> Source material:
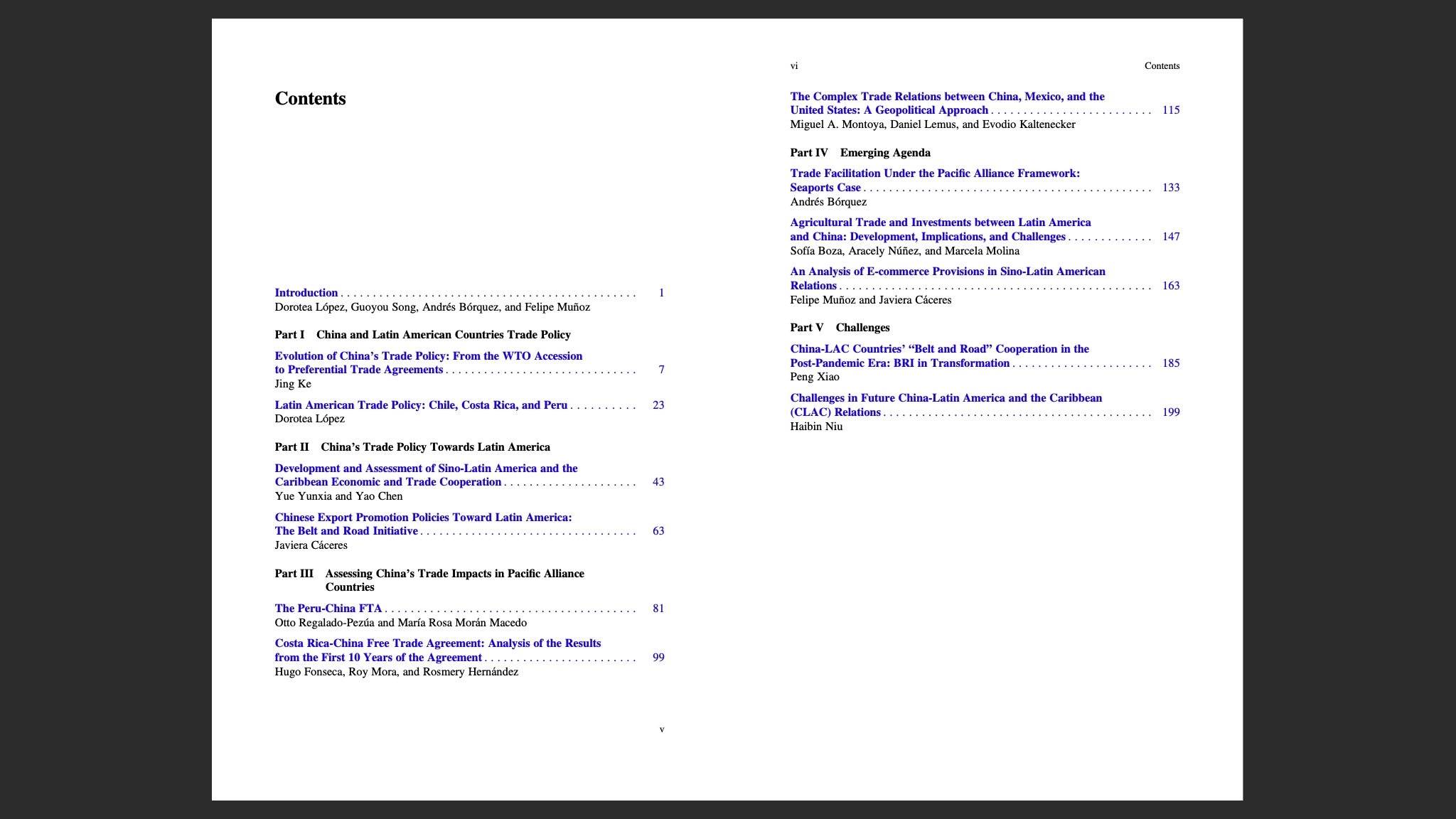Click page number 133 for Seaports Case
The width and height of the screenshot is (1456, 819).
click(x=1169, y=187)
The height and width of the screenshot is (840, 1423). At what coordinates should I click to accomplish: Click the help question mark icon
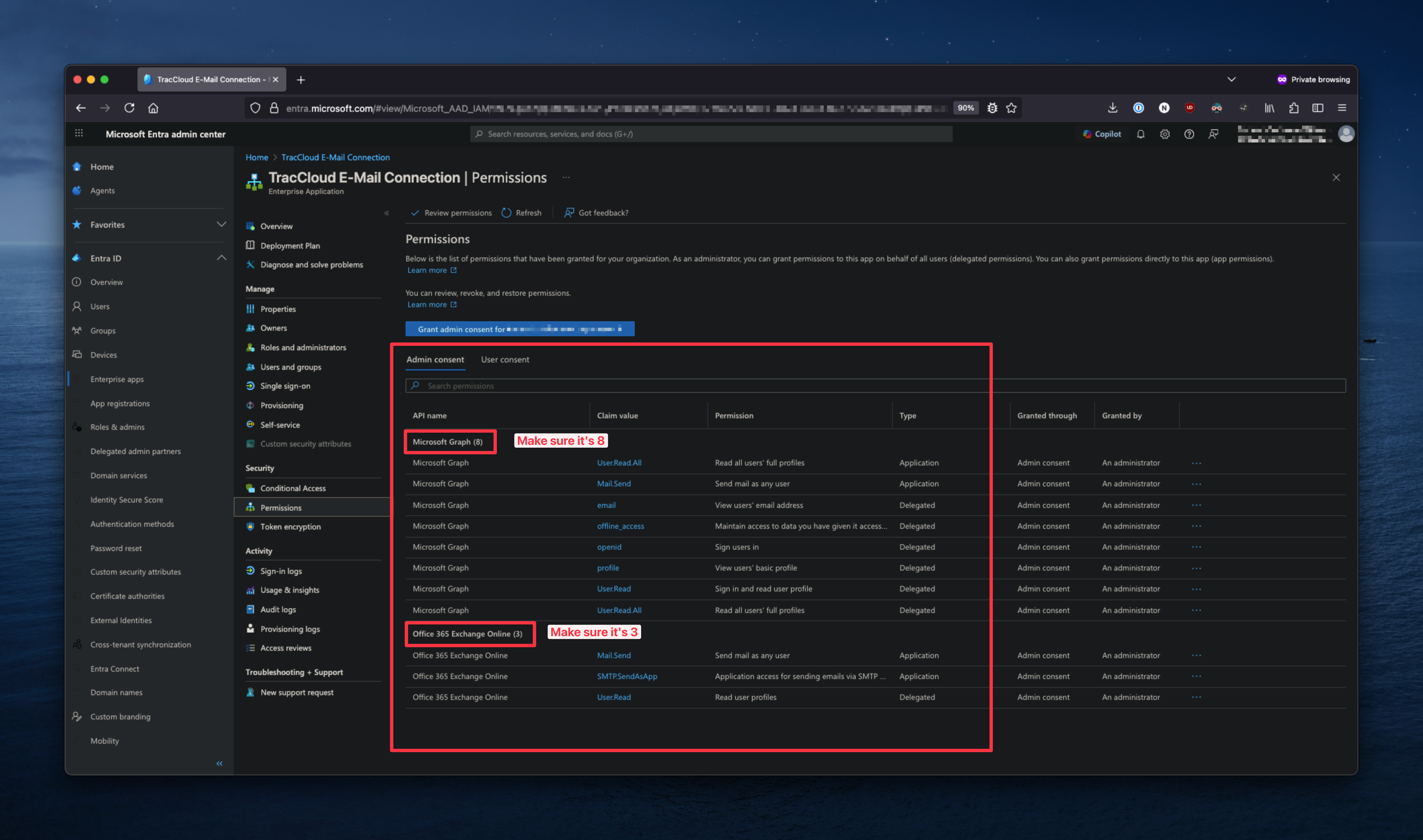1189,134
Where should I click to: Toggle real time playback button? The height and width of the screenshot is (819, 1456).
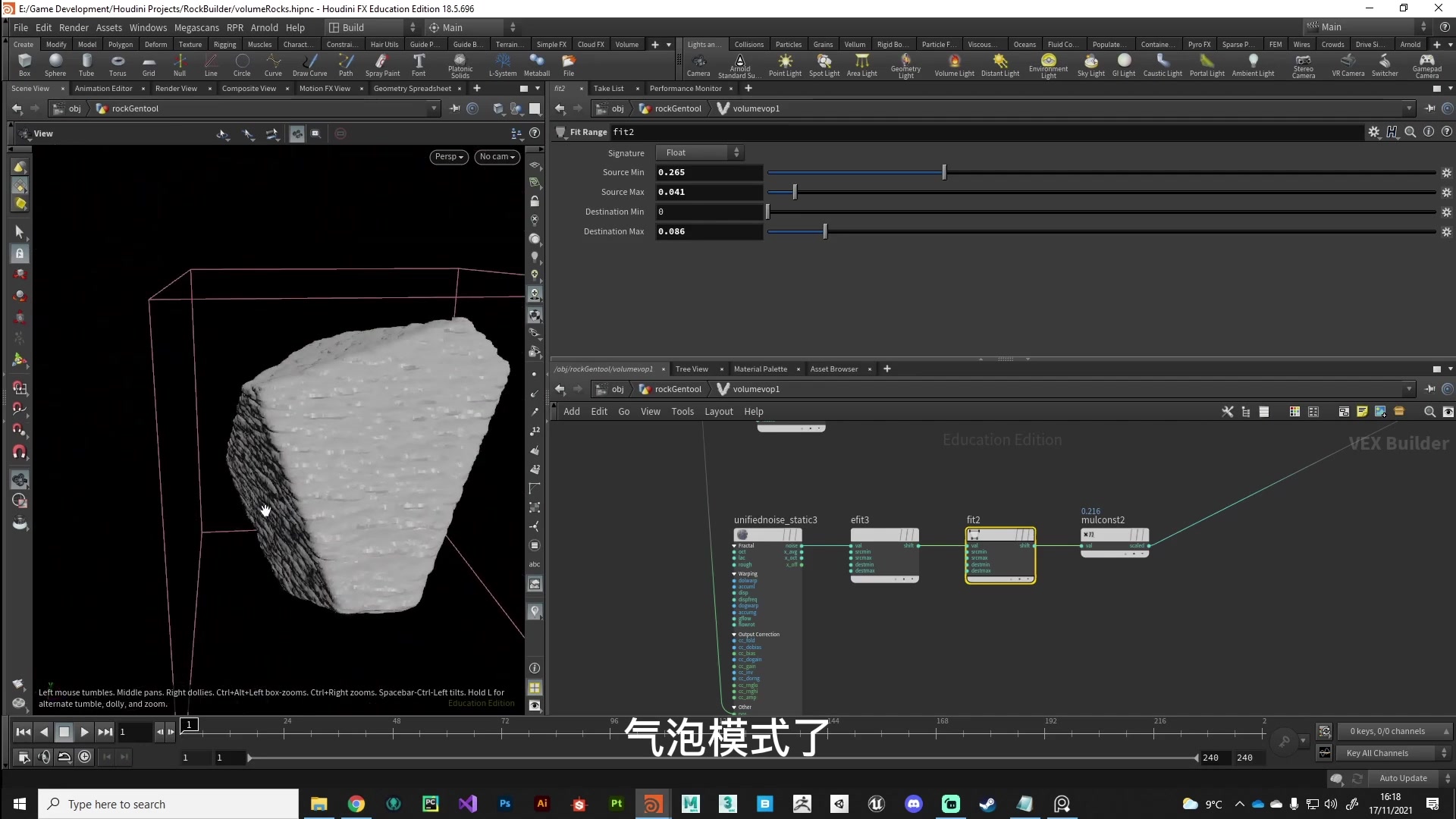pyautogui.click(x=85, y=756)
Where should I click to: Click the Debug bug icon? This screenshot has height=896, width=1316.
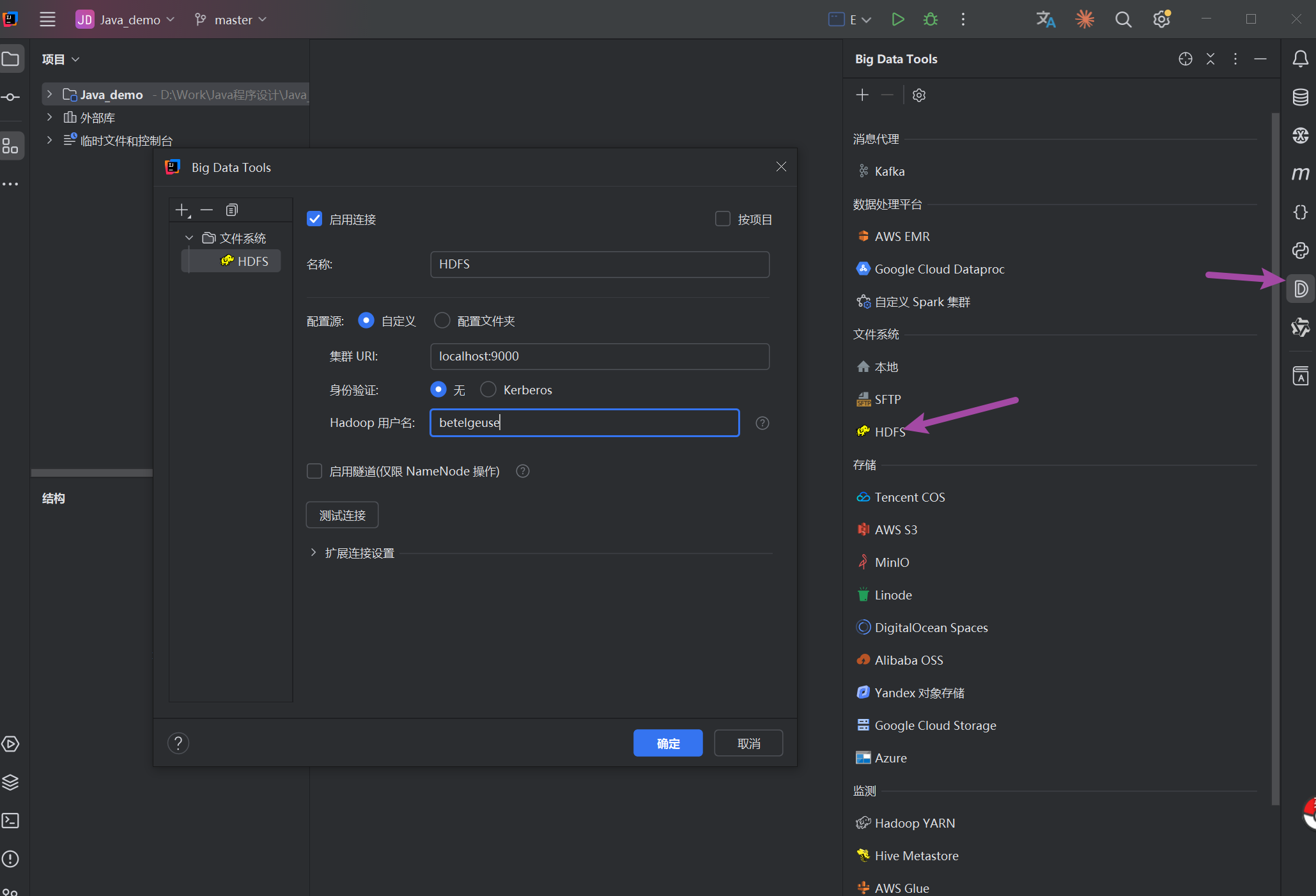[x=931, y=20]
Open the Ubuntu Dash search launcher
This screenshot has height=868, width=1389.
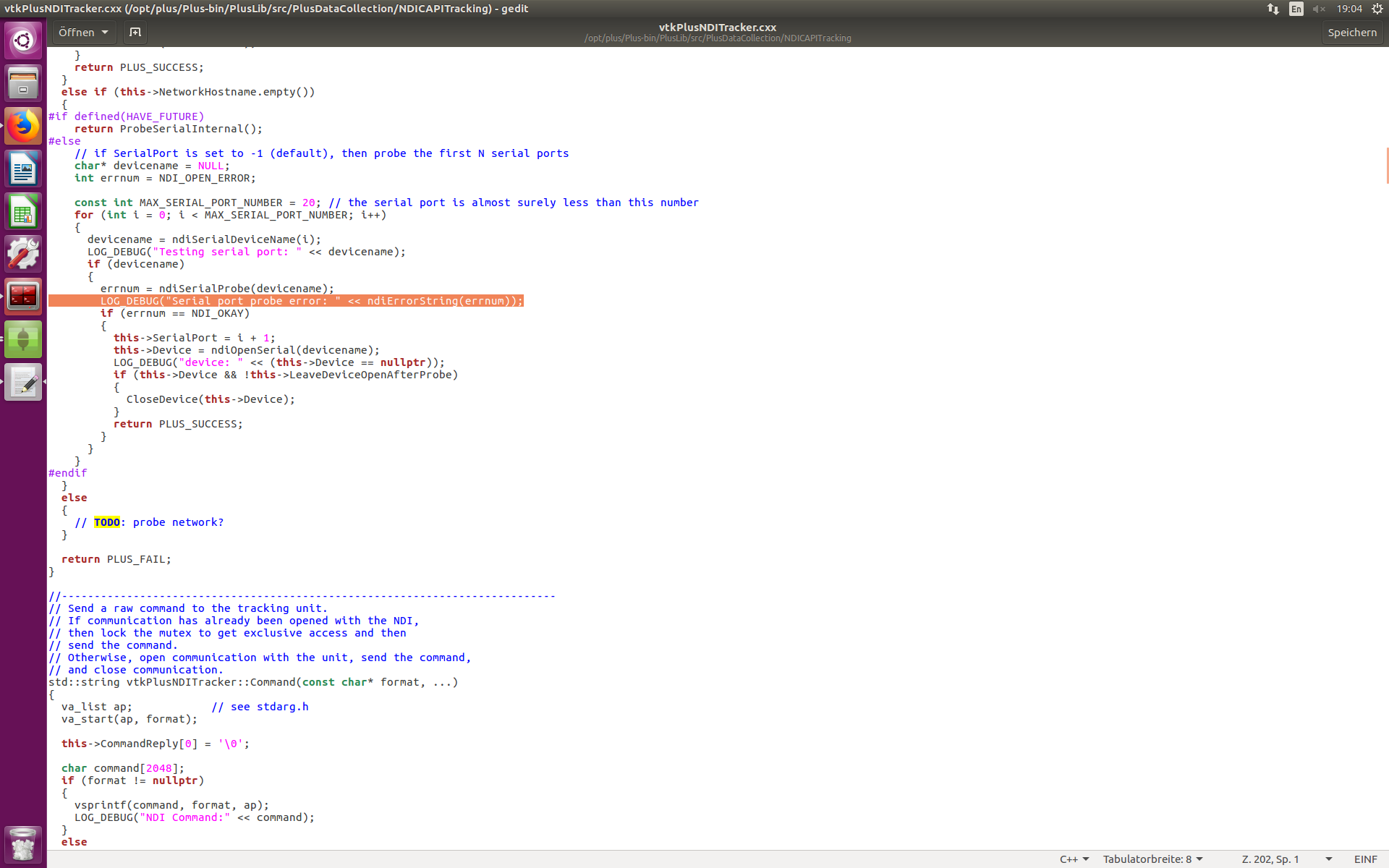click(23, 41)
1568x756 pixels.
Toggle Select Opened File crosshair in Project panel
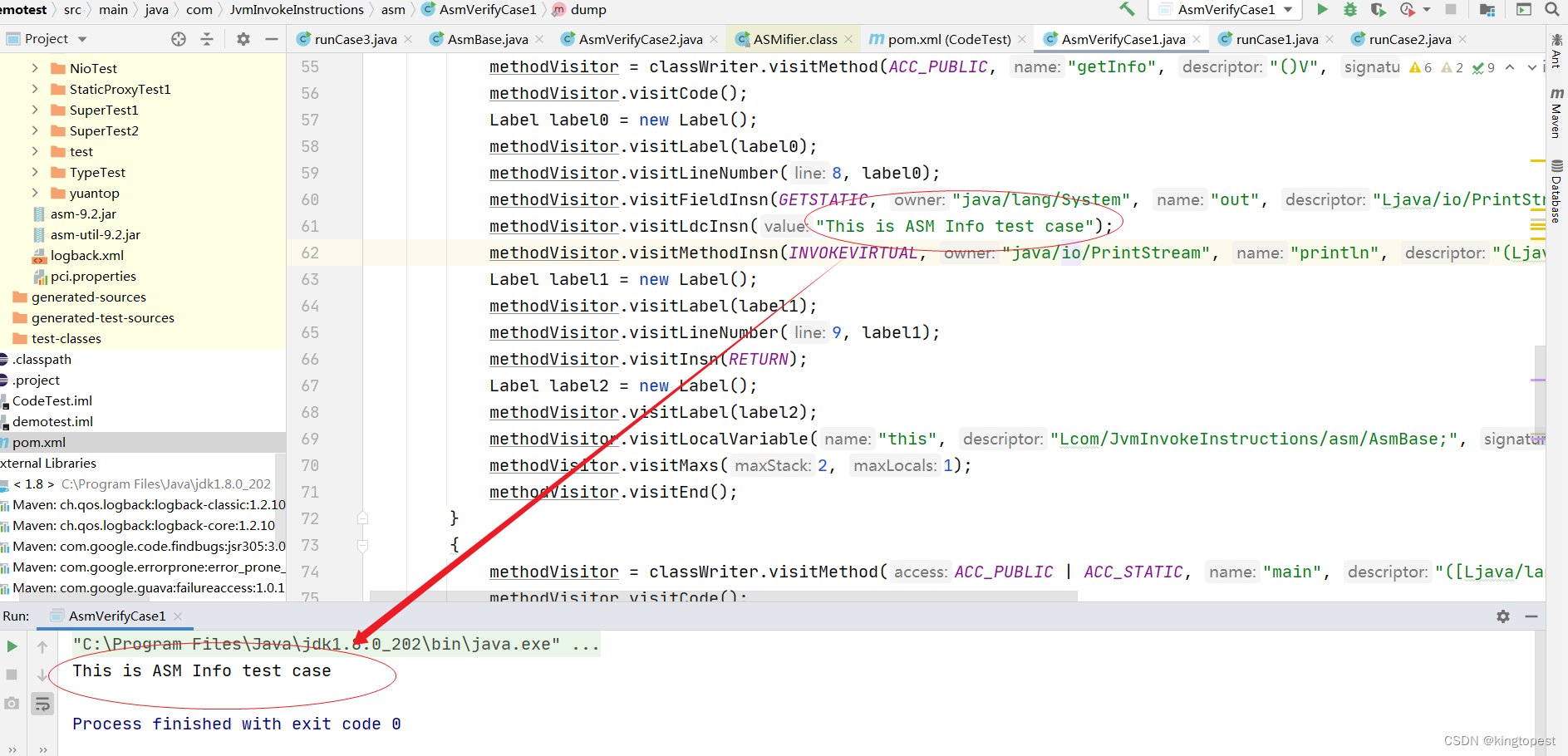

> Work request:
Above, find the line with "Where should I click to: Toggle"; copy it and every line down to the line with "1568x756 pixels.", exactly and both included, but no pictures.

> Your response:
Where should I click to: Toggle real time playback button? The height and width of the screenshot is (819, 1456).
pyautogui.click(x=85, y=756)
Where should I click to: Click the Debug bug icon? This screenshot has height=896, width=1316.
[x=931, y=20]
Open the Ubuntu Dash search launcher
This screenshot has height=868, width=1389.
click(23, 41)
1568x756 pixels.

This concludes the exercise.